In inspecting these results, we can see cases where the trajectories terminate in either a fully up spin (1.0) or a fully down spin (-1.0). Other trajectories terminate with the system having a mix of up and down spins. It is noteworthy that the trajectories for l=500 don’t show terminal stabilization, which suggests these systems would tend towards a fully up or down terminal state if simulated for longer.
Next, trajectories are classified as either being in a configuration with a single predominant state or being in a mixed configuration. Specifically, the average spin of the last 100 configurations is computed for each simulation and if the mean spin is greater than 0.95 or less than -0.95, then the system is classified as being in a predominant state. The relationship between pair interaction strength and system lateral size on this behavior is shown in the following figure.
It is noteworthy that a non-monotonic trend is observed with respect to pair interaction strength for smaller lateral sizes of 25 and 50. This suggests that stronger interactions make the system more likely to get stuck in local free energy minima.

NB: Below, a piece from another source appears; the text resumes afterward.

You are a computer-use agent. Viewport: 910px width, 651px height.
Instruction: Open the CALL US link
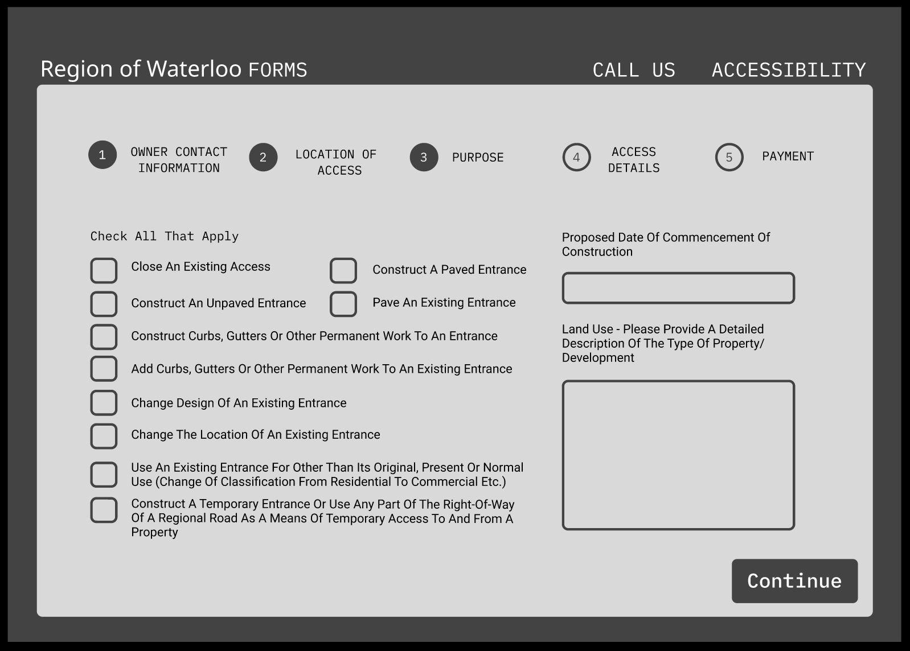coord(633,70)
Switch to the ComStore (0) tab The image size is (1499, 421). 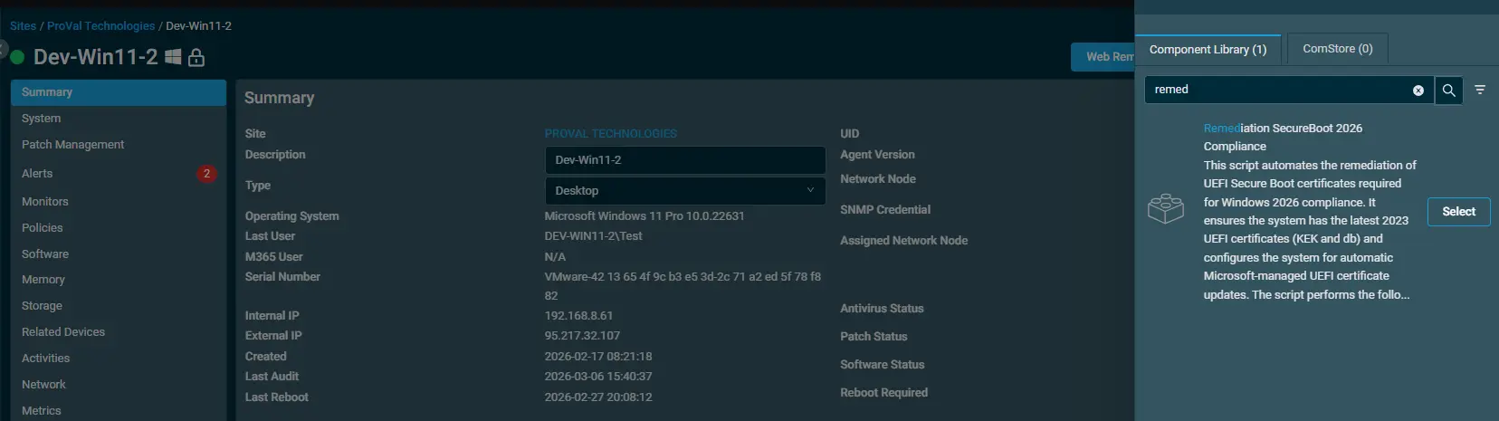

This work demonstrates the power of modern computational technologies for performing long-time simulations. Further, the results show that even 10 billion Monte Carlo updates are insufficient for convergence of the quenching process. Nonetheless, the preliminary results show that such simulations can converge to a predominantly up or predominantly down configuration and the conditions under which this occurs is complex with respect to lateral grid size and pair interaction strength.